Apagão do dia 15 provoca queda de quase 5% no Varejo em todo o país

As regiões mais afetadas foram Norte e Nordeste. No Pará e no Maranhão as vendas caíram mais de 40%. No Sul e Sudeste o impacto foi mais brando em razão do menor tempo sem abastecimento de energia.

1-apagaoO blecaute atingiu todas as unidades da federação, com exceção de Roraima. (Foto: Marcelo Casal Jr/Agência Brasil)

O apagão que afetou o Brasil na terça-feira (15 de agosto) provocou queda de 4,8% do faturamento do Varejo, segundo o Índice Cielo do Varejo Ampliado (ICVA). O blecaute atingiu todas as unidades da federação, com exceção de Roraima. A análise da Cielo considerou o intervalo entre 8h30 e 15h, período afetado pela falta de energia, e comparou com o mesmo horário do dia 16 de agosto de 2022, também uma terça-feira. Ao considerar todo o dia 15, a queda observada foi de 1,9%.

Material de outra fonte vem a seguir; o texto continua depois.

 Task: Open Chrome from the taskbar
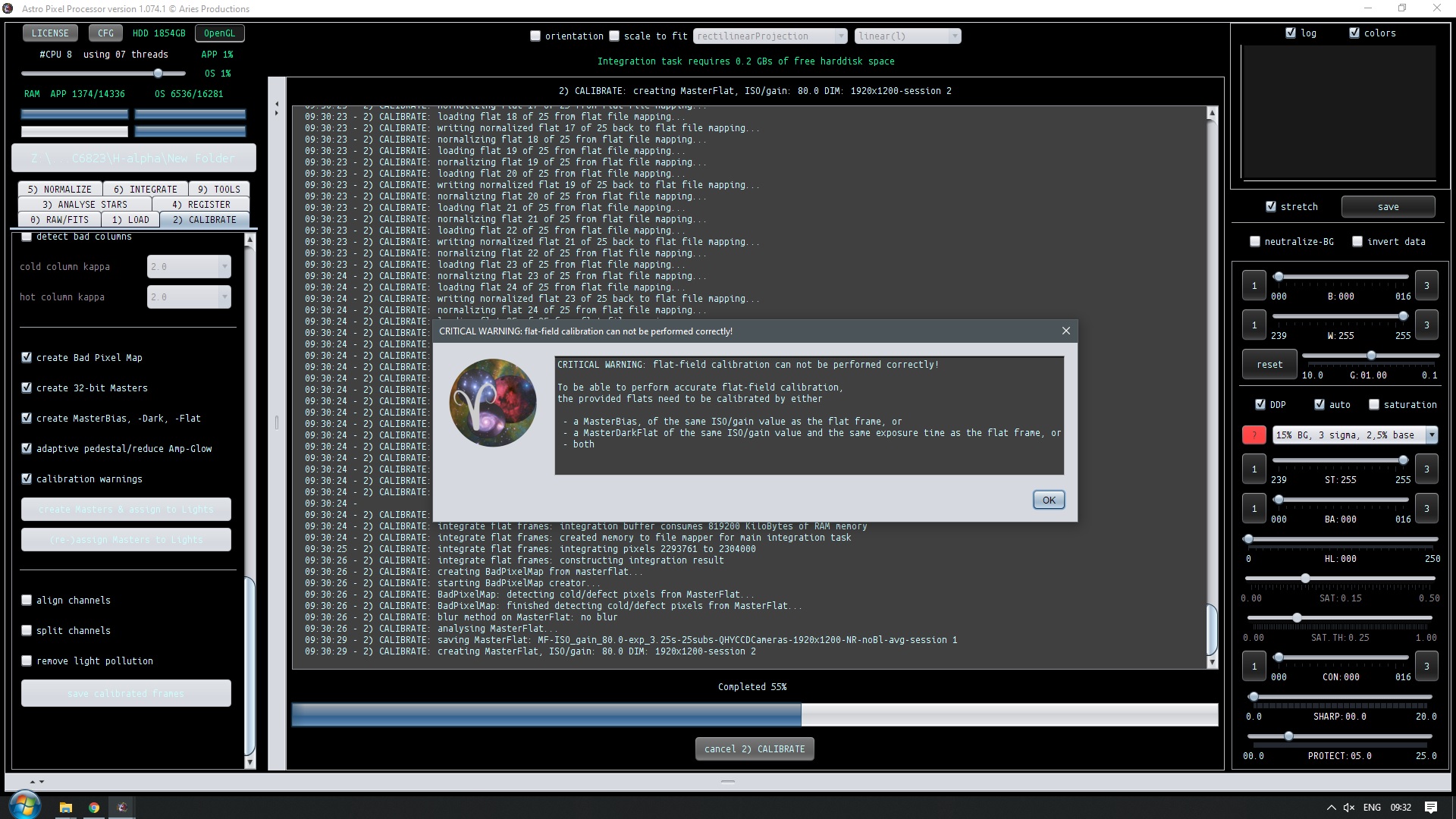(x=94, y=808)
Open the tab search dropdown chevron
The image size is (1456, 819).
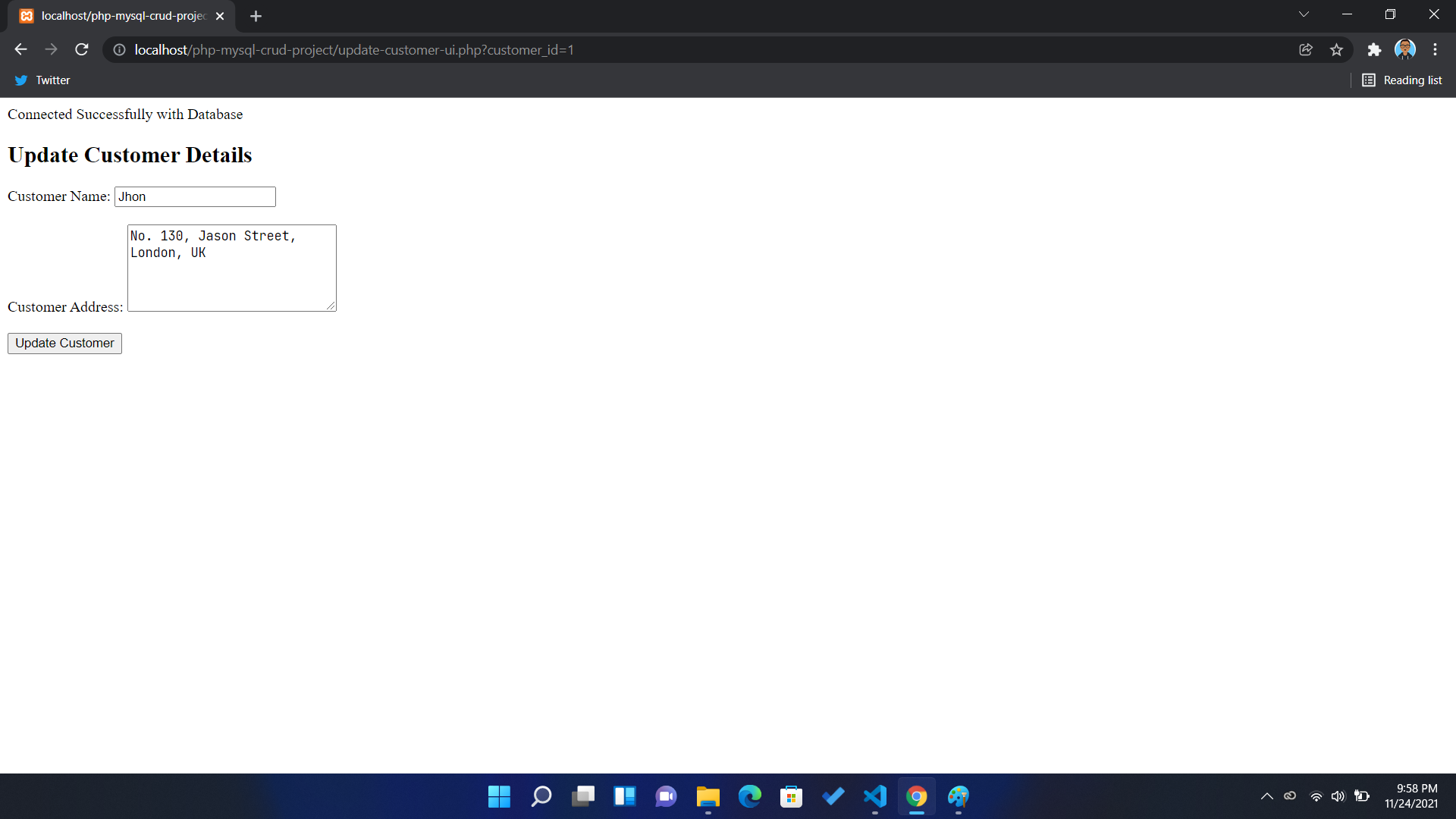1304,14
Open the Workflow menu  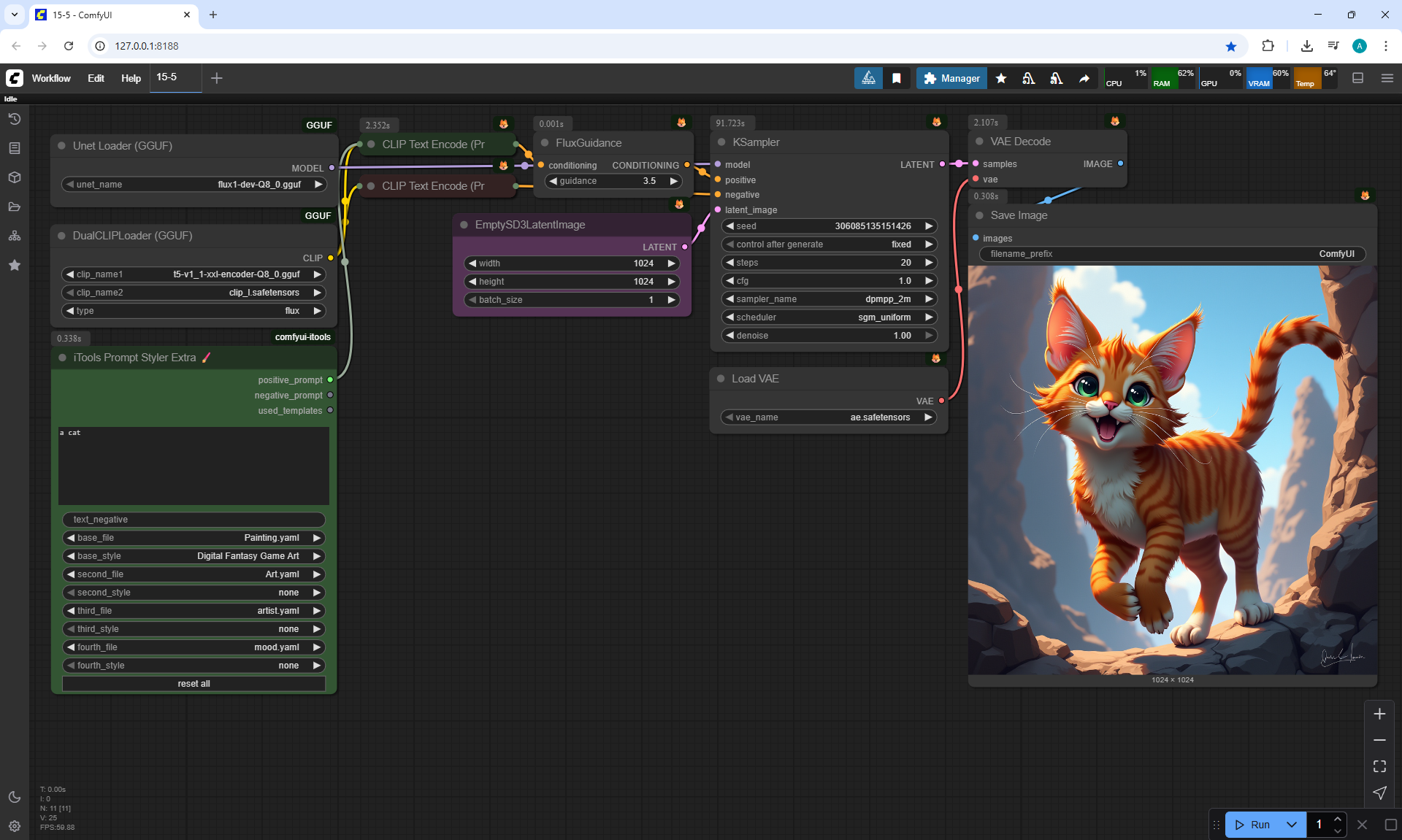tap(51, 78)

As regiões mais afetadas pelo apagão no intervalo observado foram Norte e Nordeste. No Pará, por exemplo, o Varejo encolheu 45,3%; no Maranhão, 40,8%. Na Bahia e no Ceará, as quedas nas vendas foram de 29,5% e 29,3%, respectivamente. Levando-se em conta todo o dia 15, o Varejo sofreu baixa de 47,8% no Pará, 21,1% no Ceará, 12,9% no Maranhão e 10,6% na Bahia.

SP e RJ

Em São Paulo e no Rio de Janeiro, o comércio também sentiu os efeitos do apagão, mas em menor grau que em estados do Norte e Nordeste. Em São Paulo a retração das vendas foi de 2,8% — entre 8h30 e 15h — e 1,9% ao longo do dia. Já no Rio de Janeiro, o Varejo registrou queda de 0,5% no período de falta de energia, e 0,6% durante o dia.

"A diferença de performance entre os estados está diretamente associada ao tempo sem abastecimento de energia. Por isso, vemos os comércios de unidades da federação do Norte e Nordeste com resultados mais negativos, enquanto as vendas em estados do Sul e Sudeste, por exemplo, sofreram menos o impacto do apagão”, afirma Carlos Alves, vice-presidente de Produtos e Tecnologia da Cielo.